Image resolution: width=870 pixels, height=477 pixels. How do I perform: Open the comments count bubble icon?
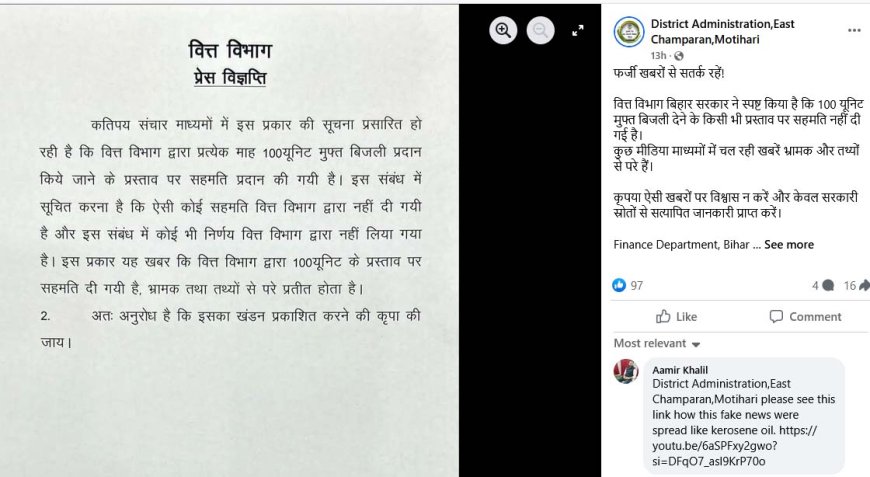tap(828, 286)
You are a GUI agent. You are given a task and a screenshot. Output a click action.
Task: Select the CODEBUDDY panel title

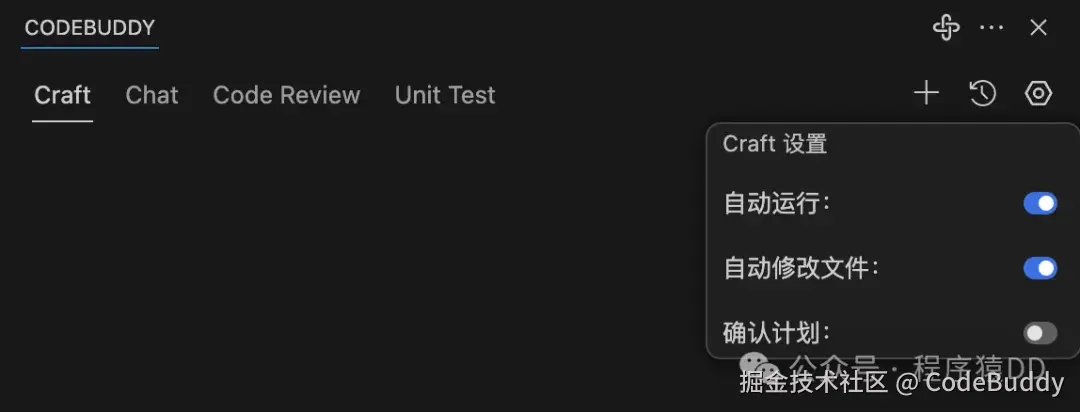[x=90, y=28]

**What you are asked to do:** Write out the material again, from the line with "You are a GUI" through the end of the material, and leave the pictures out.

**Solution to the problem:**
You are a GUI agent. You are given a task and a screenshot. Output a click action.
Task: Select the CODEBUDDY panel title

[x=90, y=28]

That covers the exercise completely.